Our mere existence demands an interaction with our environment. A relationship. Life persists only through the integration of other life: an adage that requests parallel interpretations when relating to a lion devouring the flesh of a lamb for survival from the incorporation of a Shakespearean plotline as part of the side quest in a massively-multiplayer online video game. As in Nature what survives is needed and reflects a grain of the precedents which contributed towards it. Like Religion. So too Art.

Because of the remarkable properties of skin it stands out among mediums. Living flesh can heal or scar. Pierced, it can recover. Tattooed it is a canvas. Rife with sensations and nerve endings detecting pleasure and pain it is a living network of information and awareness. Heat, cold, soft, serrated, caustic, slimy, parchment, motion, raw and in great subtleties. We read the world through our skin, detecting slight changes in how a thing feels and associating experience with understanding.

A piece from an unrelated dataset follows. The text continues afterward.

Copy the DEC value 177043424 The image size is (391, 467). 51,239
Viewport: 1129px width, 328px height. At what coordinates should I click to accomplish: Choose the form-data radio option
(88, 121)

Skin that has been severed, changed, transformed from a living extension to independent being bears grains of its history. Removed from the renewing processes of life it becomes a relic of experience. Each mark is remembered, each knife cut made manifest. Where the needle punctures will always be a hole, where the wine spills will always be a stain. Skin that has become more than just living skin has transcended its own existence; become a time script; become legend; become artifact.

That is why working with Leather and Flesh to me are sacred things; to direct one's energies on it is a spiritual act; to manifest its change is to touch the divine. When we mark the world we mark our legacy. To take something wherein exists a touch of life and choose to invest our energies into it facilitates not only its own being but a new existence: a harmony of communion; the prodigy of Life.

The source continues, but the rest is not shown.